Evangelische Theologinnen kritisieren zunehmend frauenfeindliche Trends in Demokratien
01.07.2025 (pm) Die im Konvent evangelischer Theologinnen organisierten Frauen kritisieren eine zunehmend rückständige Haltung in vielen Demokratien der Welt. „Mit Sorge beobachten wir, dass in vielen Ländern grundlegende Menschenrechte zunehmend infrage gestellt und aktiv eingeschränkt werden – besonders bei queeren Menschen und Frauen“, sagt die Vorsitzende des Konvents evangelischer Theologinnen, Margit Baumgarten.
„Es ist kein Einzelfall, dass in modernen Gesellschaften wieder homophobe und antifeministische Haltungen populär werden, patriarchale Strukturen unter dem Deckmantel von Tradition oder Religion ein Comeback erleben und so zum Abbau von Gleichstellung und dem Ausblenden von Vielfalt beitragen“, sagt die Vorsitzende. „Die Tendenz dazu sehen wir auch in Deutschland. Dagegen wehren wir uns entschieden“, betont Baumgarten.
Ein Beispiel für diese Entwicklung sei die Inszenierung des verklärten Frauenbildes aus den 1950er Jahren in den sozialen Medien, die sogenannte Tradwife-Bewegung. „Das Leben als scheinbar freiwillig untergeordnete Ehefrau und Mutter, präsentiert im Glanz von Luxus und religiösem Pathos: Diese Ästhetik verschleiert Machtmissbrauch, Abhängigkeit und strukturelle Gewalt. Sie hat mit der Lebensrealität der meisten Frauen auf dieser Welt nichts zu tun und ist oft Bestandteil einer rechtsextremen Ideologie, die als harmlos dargestellt wird“, kritisiert Baumgarten.

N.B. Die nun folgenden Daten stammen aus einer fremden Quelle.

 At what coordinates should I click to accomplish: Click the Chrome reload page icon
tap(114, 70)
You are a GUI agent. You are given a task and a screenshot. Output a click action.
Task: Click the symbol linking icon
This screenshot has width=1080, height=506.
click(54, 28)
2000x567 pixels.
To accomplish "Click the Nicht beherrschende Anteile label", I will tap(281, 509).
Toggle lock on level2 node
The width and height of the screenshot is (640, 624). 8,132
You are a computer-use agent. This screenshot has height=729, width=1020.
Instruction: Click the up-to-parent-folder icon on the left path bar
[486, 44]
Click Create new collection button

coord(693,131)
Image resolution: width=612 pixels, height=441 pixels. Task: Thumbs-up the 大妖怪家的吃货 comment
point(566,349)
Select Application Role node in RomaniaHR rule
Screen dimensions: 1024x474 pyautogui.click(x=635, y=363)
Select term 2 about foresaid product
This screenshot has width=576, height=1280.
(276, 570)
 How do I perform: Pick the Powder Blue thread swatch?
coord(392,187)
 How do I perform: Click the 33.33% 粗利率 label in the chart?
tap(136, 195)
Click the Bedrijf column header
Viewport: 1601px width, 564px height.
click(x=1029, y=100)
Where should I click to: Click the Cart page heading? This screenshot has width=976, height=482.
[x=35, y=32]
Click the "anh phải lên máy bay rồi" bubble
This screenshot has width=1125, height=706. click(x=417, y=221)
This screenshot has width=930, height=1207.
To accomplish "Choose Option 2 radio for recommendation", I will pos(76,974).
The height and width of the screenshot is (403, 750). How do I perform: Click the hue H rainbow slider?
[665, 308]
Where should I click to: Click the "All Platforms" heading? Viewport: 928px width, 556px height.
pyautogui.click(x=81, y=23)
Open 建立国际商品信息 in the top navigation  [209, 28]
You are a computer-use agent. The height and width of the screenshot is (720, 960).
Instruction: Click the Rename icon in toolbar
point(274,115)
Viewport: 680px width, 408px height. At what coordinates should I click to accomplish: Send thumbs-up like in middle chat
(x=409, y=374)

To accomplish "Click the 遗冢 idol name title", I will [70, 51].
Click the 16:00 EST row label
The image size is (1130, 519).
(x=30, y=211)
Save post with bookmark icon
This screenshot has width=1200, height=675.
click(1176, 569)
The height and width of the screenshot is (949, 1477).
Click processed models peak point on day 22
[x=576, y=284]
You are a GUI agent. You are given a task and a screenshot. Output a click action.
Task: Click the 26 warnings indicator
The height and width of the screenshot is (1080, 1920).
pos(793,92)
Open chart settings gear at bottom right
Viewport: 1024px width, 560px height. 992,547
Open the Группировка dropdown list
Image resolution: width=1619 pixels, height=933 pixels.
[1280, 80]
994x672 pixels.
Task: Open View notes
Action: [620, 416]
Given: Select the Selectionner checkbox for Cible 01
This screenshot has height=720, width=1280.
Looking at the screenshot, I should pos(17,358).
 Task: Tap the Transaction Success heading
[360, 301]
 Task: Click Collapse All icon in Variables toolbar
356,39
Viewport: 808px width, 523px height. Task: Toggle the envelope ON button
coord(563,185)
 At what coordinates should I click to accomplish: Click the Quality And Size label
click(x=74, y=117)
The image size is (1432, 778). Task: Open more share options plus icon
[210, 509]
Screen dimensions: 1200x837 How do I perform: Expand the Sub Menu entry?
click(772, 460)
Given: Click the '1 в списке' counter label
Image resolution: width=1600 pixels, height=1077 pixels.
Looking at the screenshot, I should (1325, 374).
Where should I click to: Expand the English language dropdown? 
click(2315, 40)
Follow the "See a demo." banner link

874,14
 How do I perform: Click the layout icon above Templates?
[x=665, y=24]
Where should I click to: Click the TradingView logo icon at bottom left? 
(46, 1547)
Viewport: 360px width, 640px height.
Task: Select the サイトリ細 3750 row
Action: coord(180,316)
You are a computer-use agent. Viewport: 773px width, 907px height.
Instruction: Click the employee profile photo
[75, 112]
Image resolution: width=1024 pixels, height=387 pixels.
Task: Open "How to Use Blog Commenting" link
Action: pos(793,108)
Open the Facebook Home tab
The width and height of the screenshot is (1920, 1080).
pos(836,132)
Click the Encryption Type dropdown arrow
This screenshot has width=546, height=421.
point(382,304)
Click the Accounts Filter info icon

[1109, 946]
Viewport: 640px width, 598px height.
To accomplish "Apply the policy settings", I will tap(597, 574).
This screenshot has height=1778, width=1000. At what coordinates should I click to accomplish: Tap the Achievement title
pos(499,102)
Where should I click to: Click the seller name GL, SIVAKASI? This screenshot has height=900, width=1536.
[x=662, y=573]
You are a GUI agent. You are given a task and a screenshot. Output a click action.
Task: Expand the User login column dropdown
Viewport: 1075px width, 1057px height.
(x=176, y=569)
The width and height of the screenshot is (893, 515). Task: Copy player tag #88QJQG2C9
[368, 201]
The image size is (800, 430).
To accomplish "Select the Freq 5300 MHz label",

Der Konvent evangelischer Theologinnen besteht seit 100 Jahren. Auf der Jubiläumsfeier in Marburg positionierten sich die im Verband engagierten Frauen kürzlich klar gegen die Einschränkung von Menschenrechten. „Die Würde und die Rechte jedes Menschen sind unantastbar und unteilbar. Diese Überzeugung ist für uns nicht nur politisch, sondern theologisch begründet. Alle Menschen sind gleich an Rechten und Würde geschaffen – wer das infrage stellt, handelt gegen das, was christlicher Glaube im Kern bedeutet“, fasst die Vorsitzende die Beschlüsse des Verbandes zusammen.
Auch innerhalb der Kirchen erlebten Frauen und queere Personen strukturelle Benachteiligung, etwa im Zugang zu Leitungsämtern, im Berufsalltag oder durch theologische Narrative, die ihre Gleichberechtigung infrage stellten. Diskriminierung sei keine Randerscheinung der Historie, sondern auch heute Teil kirchlicher Realität.
„Deshalb fordern wir: Die Kirche muss ihrer Verantwortung als Arbeitgeberin gerecht werden. Gleichstellung und Chancengleichheit dürfen keine Frage von Einzelinitiativen oder Goodwill bleiben, sondern müssen kirchenrechtlich verbindlich geregelt sein“, betont Baumgarten. Es brauche klare, durchsetzbare rechtliche Grundlagen zum Schutz vor geschlechtsbezogener und gruppenbezogener Diskriminierung. Jede menschenfeindliche Äußerung – egal ob in der Verkündigung, der Seelsorge, im Religionsunterricht oder anderen kirchlichen Bereichen – müsse benannt und geahndet werden.
„Die Kirchen sind gefordert, hierfür weiter tragfähige rechtliche Instrumente zu schaffen. Denn eines ist für uns klar: Eine Kirche, die für sich beansprucht, den Menschen zu dienen, muss zuerst ihre eigenen Strukturen menschenwürdig und gerecht gestalten“, betont die Vorsitzende.